3. Лабораторные штаммы, изменённые в результате селекции или индуцированных мутаций. Основной контингент промышленных микроорганизмов представлен искусственно селекционно-выведенными штаммами. Отбор случайных мутаций применяют тогда, когда не известен путь синтеза метаболита и его регуляция. Этот метод отбора всегда осуществляется в несколько последовательных этапов, поэтому его часто называ­ют ступенчатым отбором. Суть метода заключается в следующем:

•     Исходная культура обрабатывается мутагеном, взятым в нескольких дозах.

•     Отбирают 100 клонов, выросших после воздействия каждой отдельной дозы мутагена и определяют уровень продукции метаболита.

Уровень продукции выражают в процентах по отношению к уровню продукции исходной культуры и распределяют в вариационном ряду.

•     Полученные вариационные ряды, число которых соответствует числу примененных доз, сравнивают с контрольным рядом.

•     Отбирают плюс ­варианты и оценивают их продукционную способность в нескольких повторах.

•     Выбирают варианты, дающие максимальную продукцию, и еще раз проверяют их уровень продукции после 2–3 пересевов на агаризованной среде.

•     Все данные суммируются и обрабатываются статистически.

•     Выбирают вариант, уровень продукции которого достоверно превышает уровень продукции исходного штамма.

Последовательные этапы отбора, проводимого непосредственно по количественному признаку, позволяют «собрать» в геноме продуцента группу мутаций, сочетание которых и обеспечивает высокий уровень продукции. Такой подход широко применяется для получения сверхпродуцентов аминокислот и особенно антибиотиков. С большим эффектом он применялся в течение многих десятилетий. Классическим примером является создание Висконсинской серии продуцентов пенициллина, которая была осуществлена в США на штамме Penicillum chrysogenum с применением различных физических и химических мутагенов. Селекция штаммов этой серии, продолжавшаяся более 30 лет, позволила повысить уровень продукции пенициллина в несколько тысяч раз по сравнению с уровнем исходного штамма.

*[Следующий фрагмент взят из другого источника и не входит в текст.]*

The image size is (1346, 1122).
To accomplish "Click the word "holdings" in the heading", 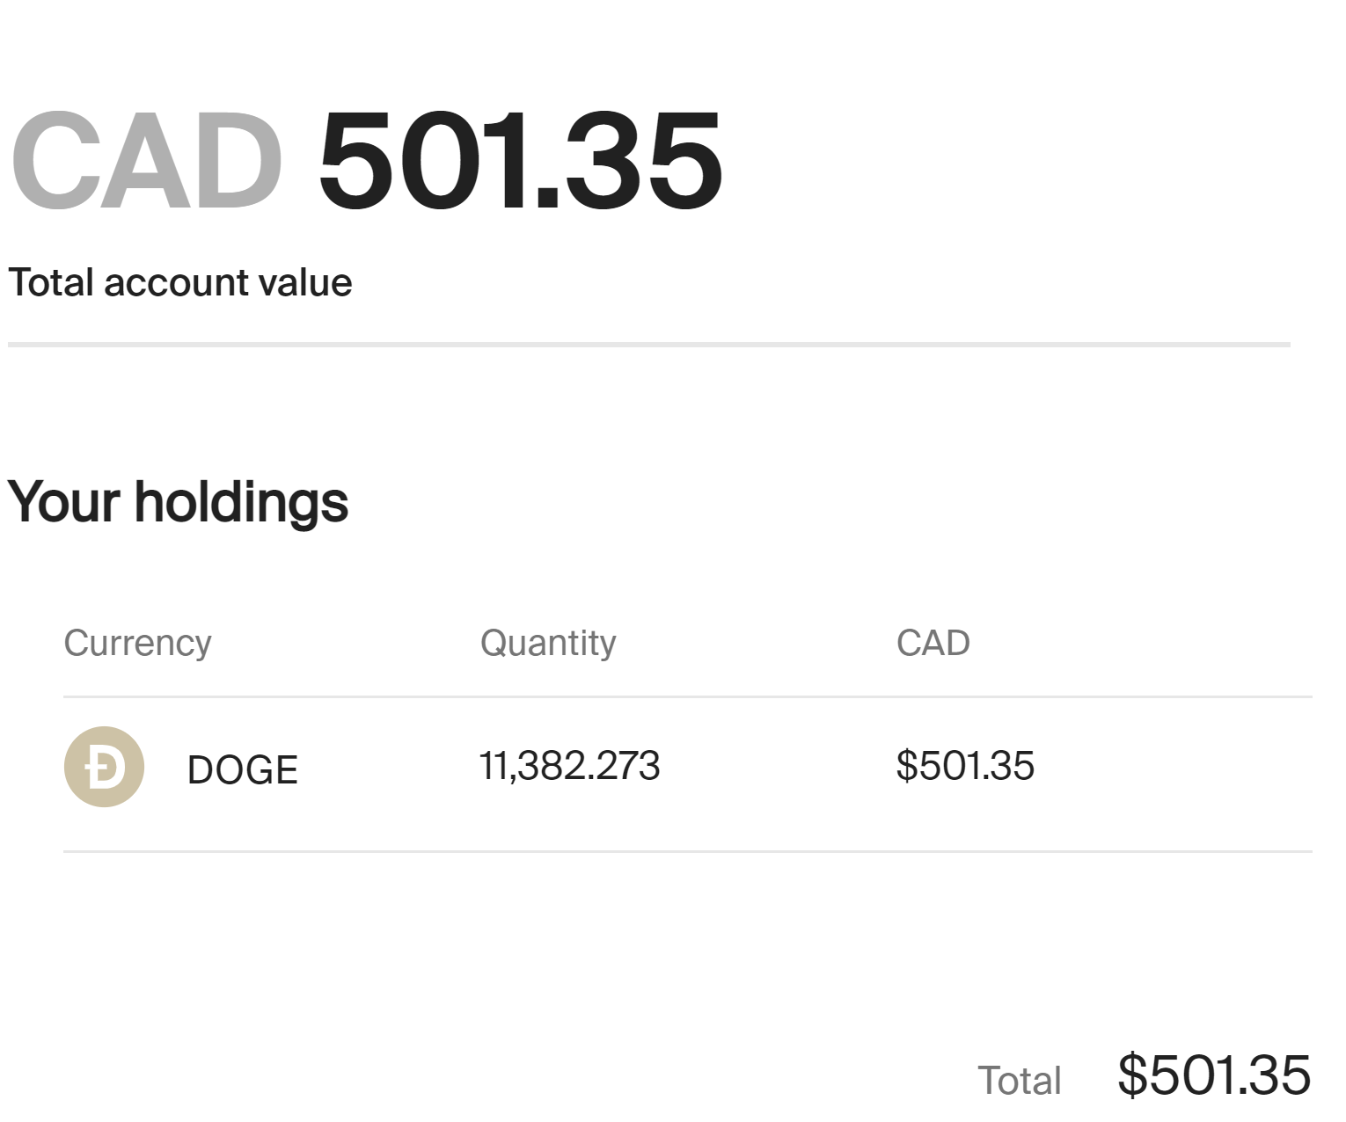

4. Штаммы, полученные методами генной или клеточной инженерии.

8.

9. Получение трансгенных организмов.

 К наи­более важным методам биотехнологии рекомбинантных ДНК сле­дует отнести следующие:

1. Специфическое расщепление ДНК рестрикцирующими нуклеазами, что в значительной степени ускоряет выделение различных генов и манипуляции с ними.

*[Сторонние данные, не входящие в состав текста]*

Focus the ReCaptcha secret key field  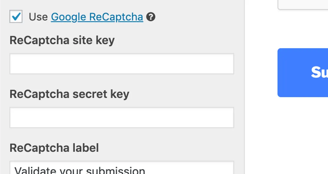click(121, 117)
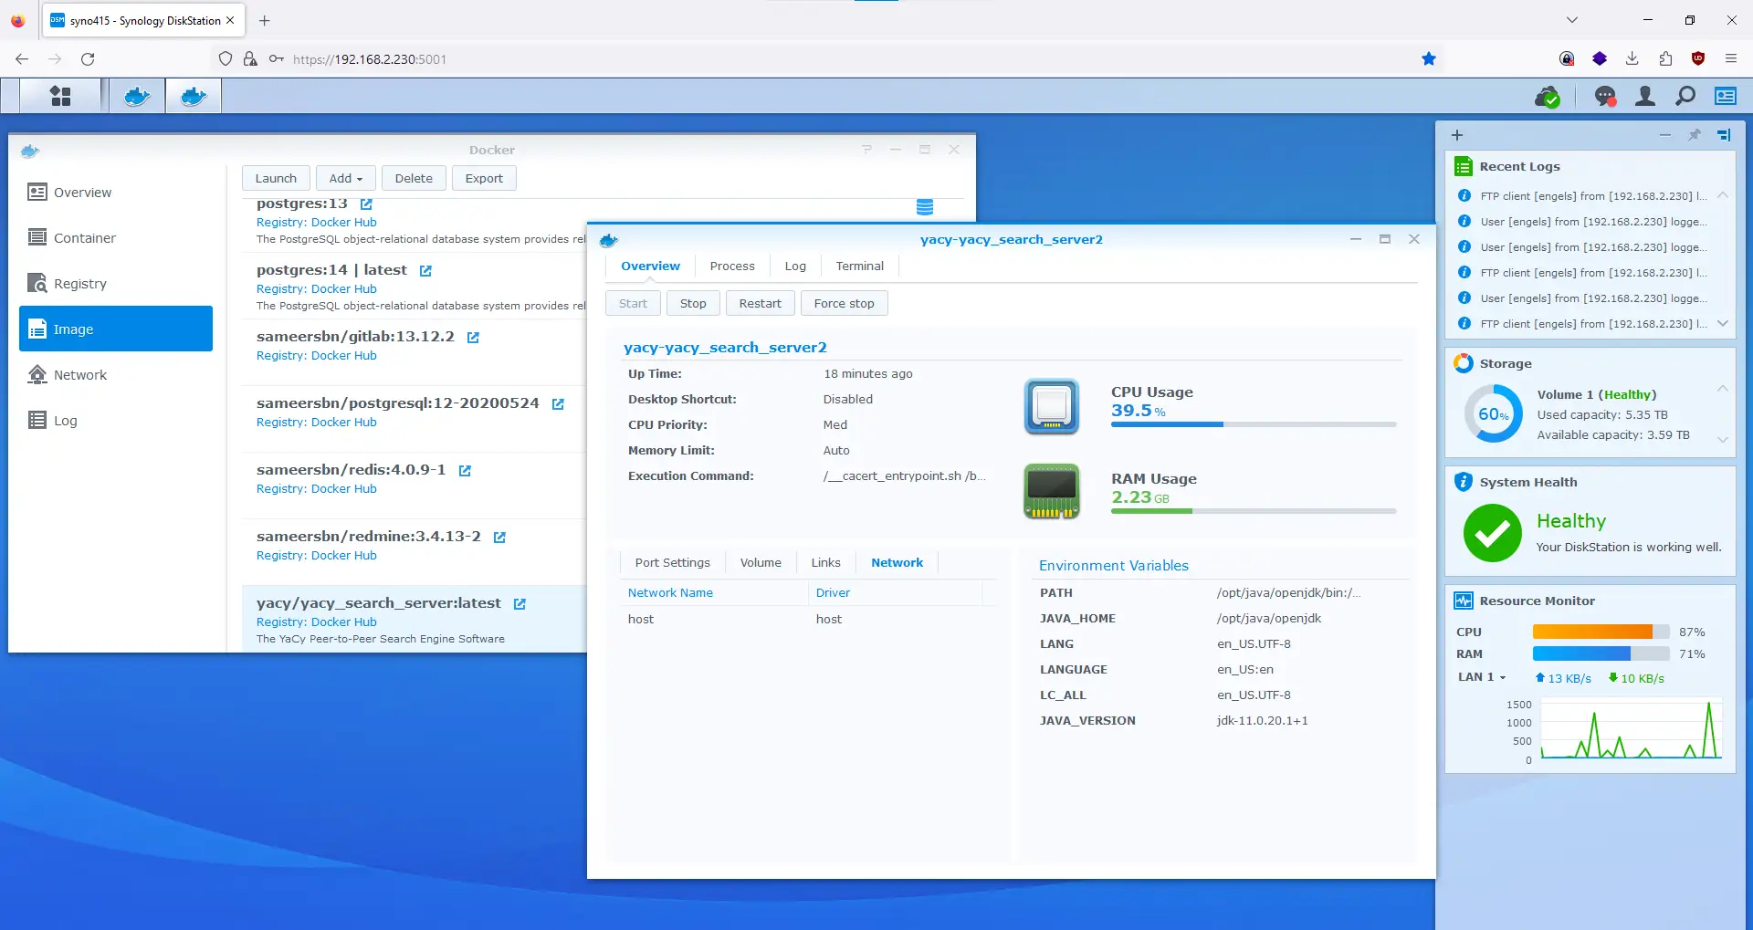Pin the widget panel with pushpin icon

point(1695,135)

2. Быстрое секвенирование всех нуклеотидов в очищенном фраг­менте ДНК, позволяющее определить точные границы гена и кодируемую им аминокислотную последовательность полипептида;,

3. Гибридизация нуклеиновых кислот, позволяющая с большой точностью выявить специфические нуклеотидные последовательности на основе их способности связывать комплементарные основания.                                   

4. Клонирование ДНК, суть которого сводится к введению ДНК фрагмента в самореплицирующийся генетический аппарат (плазмиду или вирус), который используют для трансформации бактерий. Бактериальная клетка после трансформации способна воспроизводить этот фрагмент во многих миллионах идентичных копий.

5. Генетическая инженерия, позволяющая получать модифицированные версии генов и затем внедрять их в клетки или организмы.

Технология рекомбинантных ДНК оказала существенное воздействие на всю клеточную биологию, позволяя решать такие задачи, как определение строения и функций не только белков, но и индивидуальных доменов, а также расшифровывать механизмы регуляции экспрессии генов, получать многие белки, участвую­щие в регуляции обменных процессов, клеточной пролиферации и развитии организма.